Could you repeat every entry below word for word, leaving out the pictures?

[Dataset entries]
=== Section Start ===

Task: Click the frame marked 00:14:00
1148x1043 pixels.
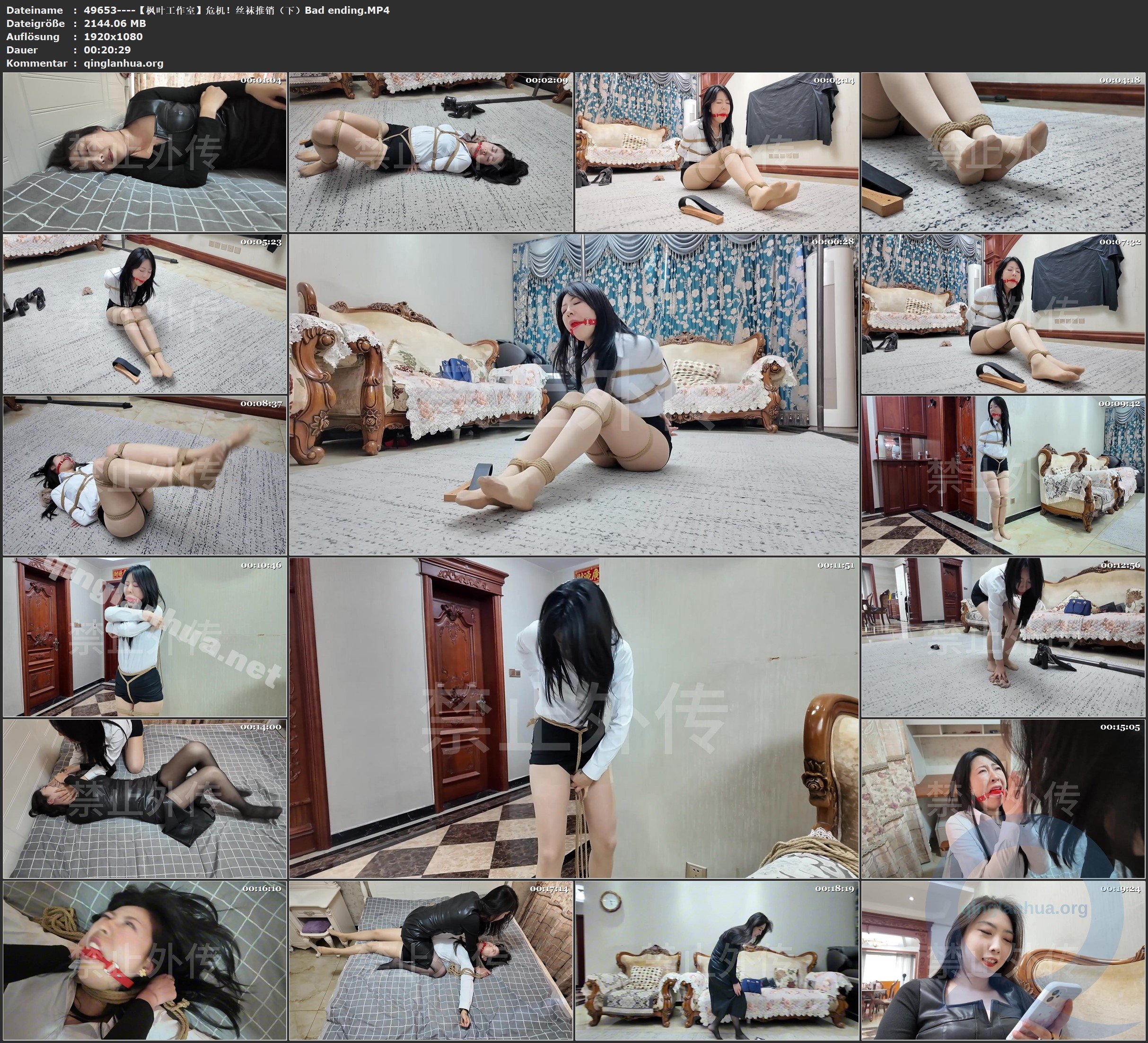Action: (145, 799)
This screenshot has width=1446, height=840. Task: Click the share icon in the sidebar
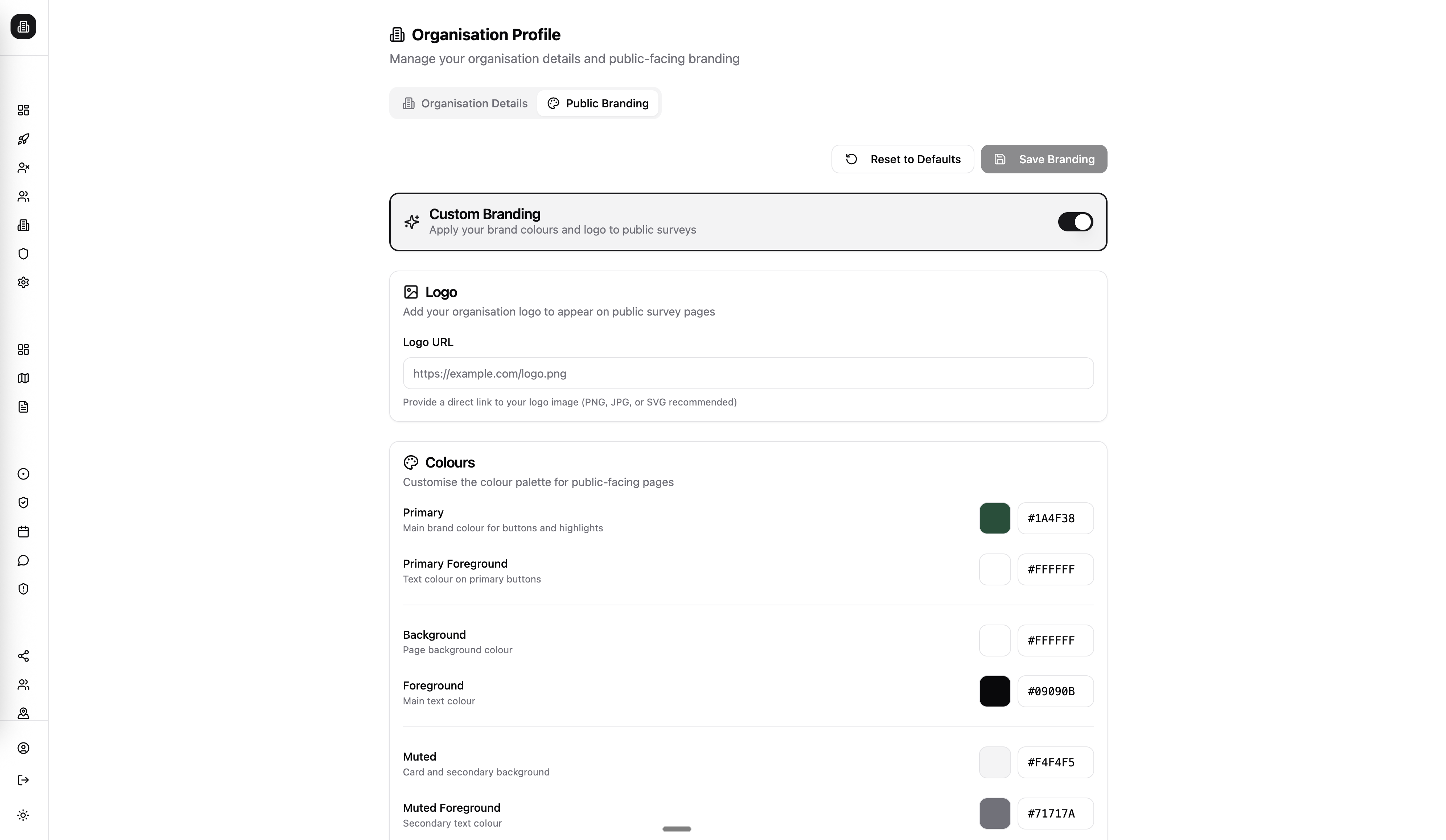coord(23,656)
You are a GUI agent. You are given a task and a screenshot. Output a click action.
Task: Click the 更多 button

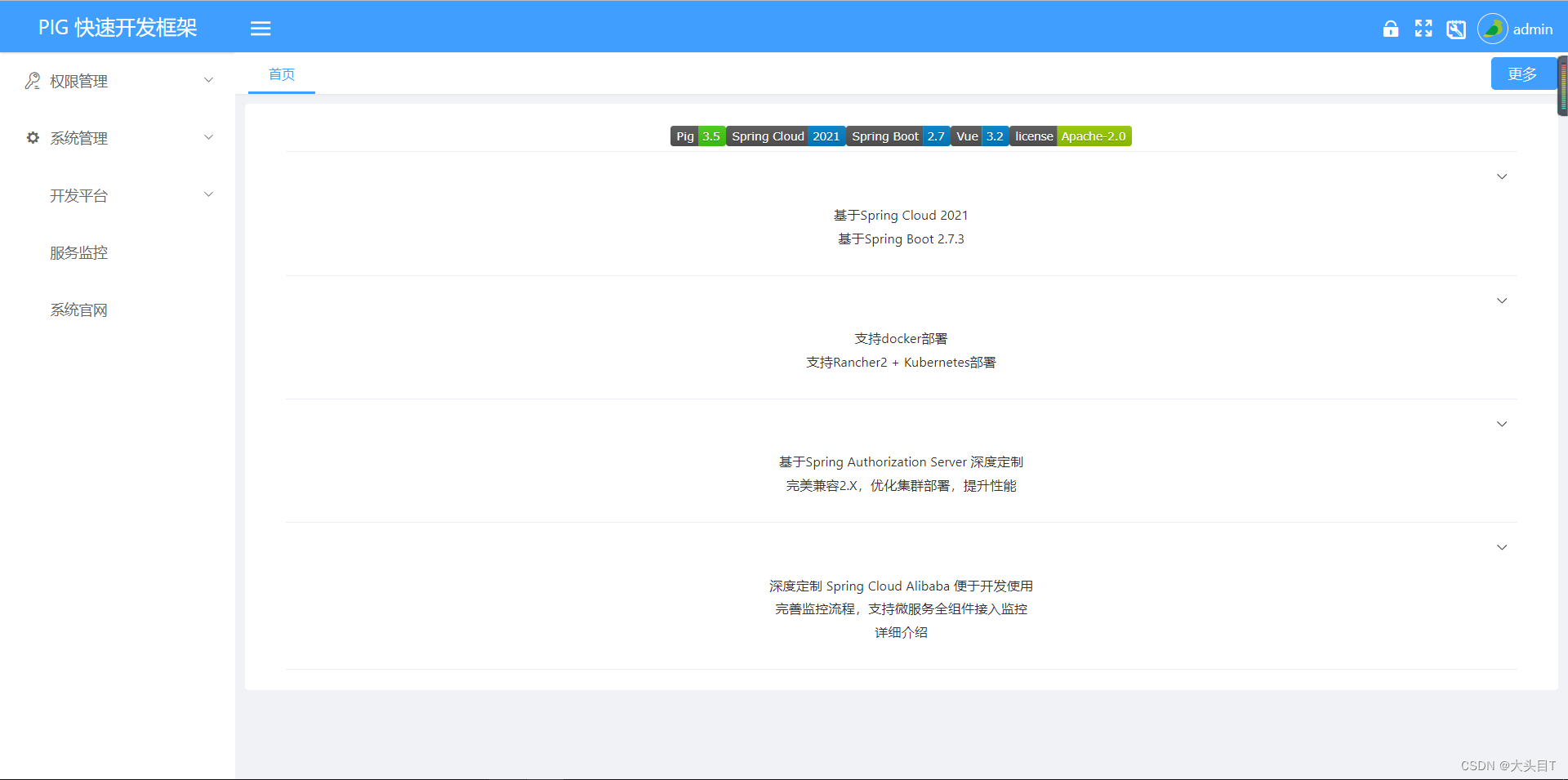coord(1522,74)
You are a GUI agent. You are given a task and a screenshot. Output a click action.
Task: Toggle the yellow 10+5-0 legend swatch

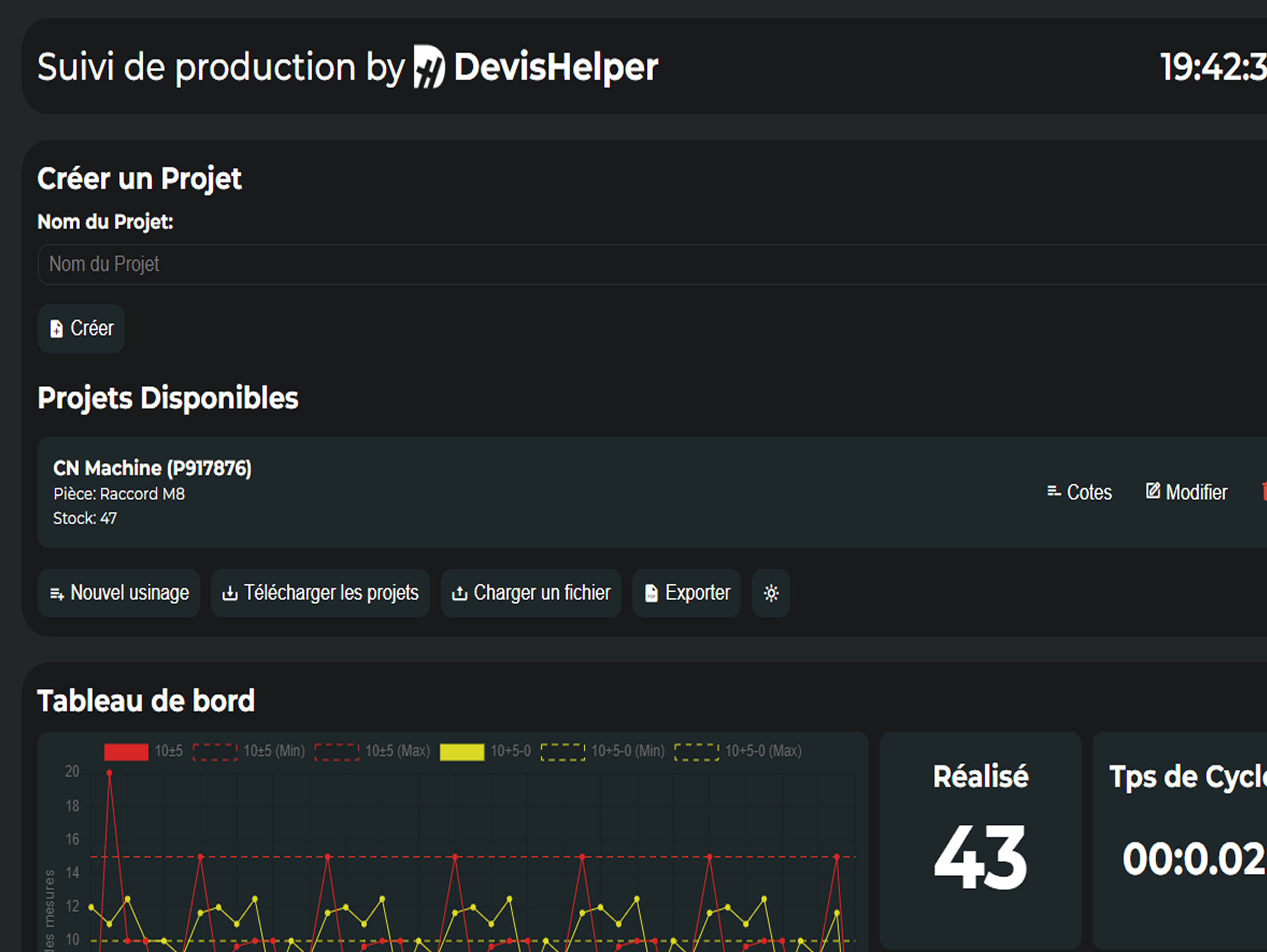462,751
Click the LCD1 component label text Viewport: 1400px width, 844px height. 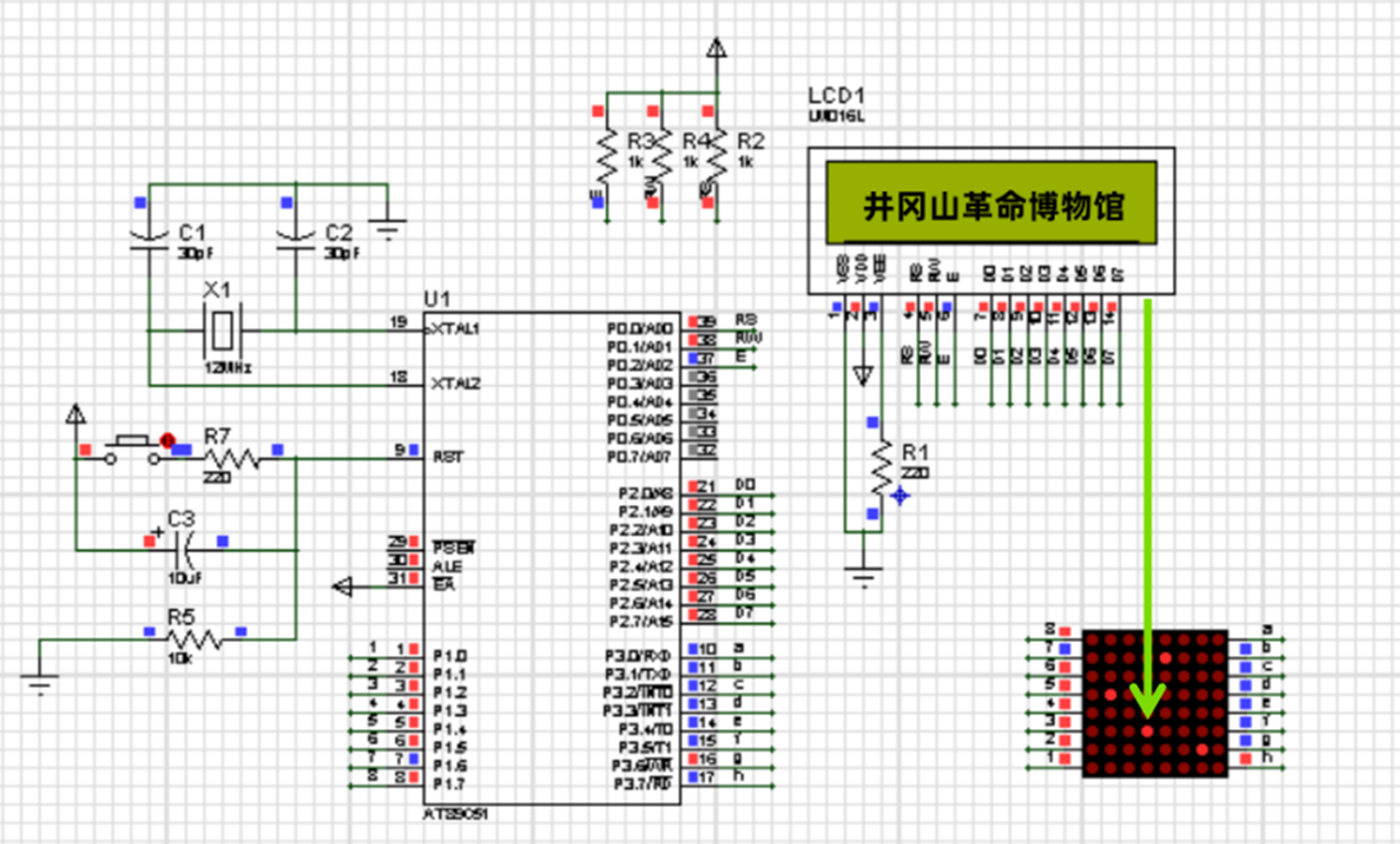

=== Section End ===

• Task result:
Task: Click the frame marked 00:14:00
1148x1043 pixels.
Action: (145, 799)
This screenshot has width=1446, height=840. Task: Click the share icon in the sidebar
coord(23,656)
You are a GUI agent. You are given a task and a screenshot. Output a click action.
Task: Click the 更多 button

coord(1522,74)
You are a GUI agent. You are given a task and a screenshot. Output a click action.
Task: Toggle the yellow 10+5-0 legend swatch

462,751
Click the LCD1 component label text Viewport: 1400px width, 844px height. 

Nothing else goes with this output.